If you’ve walked past the Ruth and Elmer Wellin Museum of Art over the past two weeks, you’ve probably seen one large tent, students singing along to the stereo, and a mass of wire and brass being transformed into a work of art.
While the metal and cement sculpture appearing outside of the Wellin is not what usually blooms during the Clinton summer, this is a typical undertaking by Elias Sime, the artist featured in the Wellin’s upcoming exhibition “Elias Sime: Tightrope.”
Sime’s piece titled Flowers & Roots, located on the Wellin’s Selch Terrace, depicts exposed roots, a pathway, an arch, and supersized peony petals. The sculpture is made out of bronze, cement, and repurposed technological elements like computer motherboards and electrical wire. Sime’s work is furthermore intended to complement the exhibition opening on September 7 at the Wellin, which spotlights his tableaus that have a similar mechanical composition.
Finished dimensions: 112" H x 204" W x 138" D
Medium: Wood, bronze, steel, cement, repurposed paper, wire, and circuit board
Sime and his collaborator Meskerem Assegued, are based in Ethiopia, Sime’s home country. Described by Johnson-Pote Director of the Wellin Museum Tracy Adler as a “world-class artist,” Sime brings not just an Ethiopian, but a global vision to Hamilton College. His work, which comprises themes of sustainability and technology working in step with nature, calls into question the pervasive, ever-changing role of technology. Sime’s presence at the Wellin will likewise help instill a sense of worldly and timely awareness within the Hamilton community.
Though Sime’s pieces are globally relevant, his developing sculpture is designed with Hamilton in mind. Having visited the college last June, Sime and Assegued became inspired by A.P. Saunders’ peonies in the Root Glen, and they wanted to incorporate the flowers into the project. Adler noted that the peonies, themselves results of hybridization, reflect the subject of nature as similar to the manmade in its engineering, a theme that Sime addresses in his artwork. Working with the Wellin staff, Sime and Assegued spent about a year sketching out the sculpture and determining how to construct it.

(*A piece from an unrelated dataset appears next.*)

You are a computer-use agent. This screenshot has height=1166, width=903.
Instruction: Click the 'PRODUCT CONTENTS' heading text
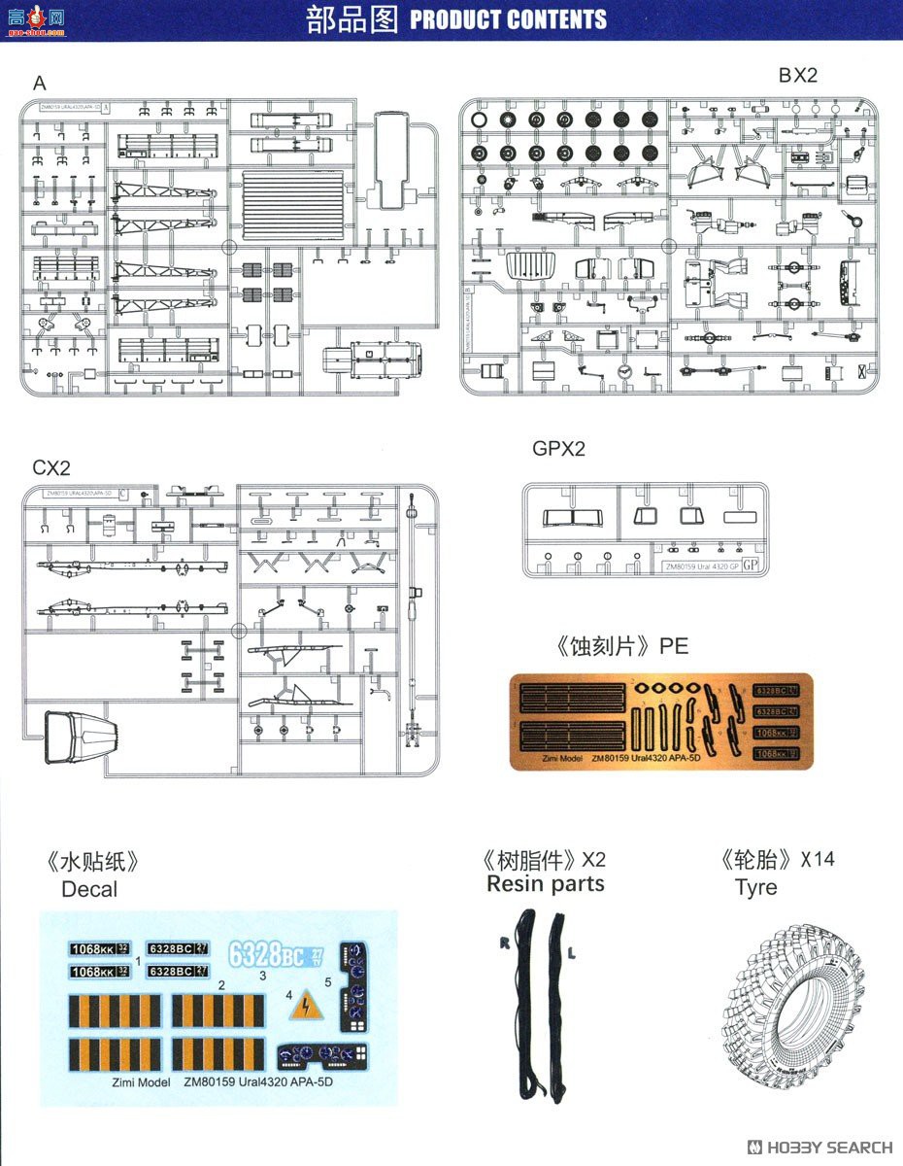click(508, 19)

Adler said that in addition to the honor that comes with hosting “an artist of [Sime’s] caliber,” she is excited to showcase artwork that “lends itself to a teaching museum.” Through bringing in philosophical themes of nature and technology, she hopes that visitors will engage with the museum in unexpected ways.
The sculpture, which is being constructed with the help of seven Hamilton students, also brings in an educational component through involving aspiring art professionals. Students assisting in the construction of the sculpture include Safa Ahmed ’21, Alexander Fergusson ’20, Olivia Fuller ’19, Elias Griffin ’20, Anika Huq ‘’19, Lila Reid ’20, and Henry Andrew Watson ’19.
“I’m always kind of surprised by how much I enjoy being in the space working on projects for them,” Alex Fergusson said. After spending the past two weeks gluing computer chips and making roots out of wire mesh under the instruction of Sime and Assegued, Fergusson felt like he had a better grasp on and enjoyment of creating art.
Olivia Fuller ’19 has been especially involved with the project, having spent additional time assessing the digital model of the sculpture and helping design the patterns that would eventually comprise the sculpture. “It’s the time of my life,” she said.
The Wellin’s Building Manager and Museum Preparator Chris Harrison, who is managing the project, said that there has been “a lot of respect and support” between the students and Sime and Assegued. He and Adler cited the opportunity for undergraduate students to work with such an esteemed artist as an incredibly fulfilling aspect of the project. In September, Sime and Assegued will continue their involvement with Hamilton students when they return to lead discussions about their work, and engage with classes for a week of programming at the Wellin.
The exhibition “Elias Sime: Tightrope,” curated by Adler, will be on view through Dec. 8 at the Wellin Museum.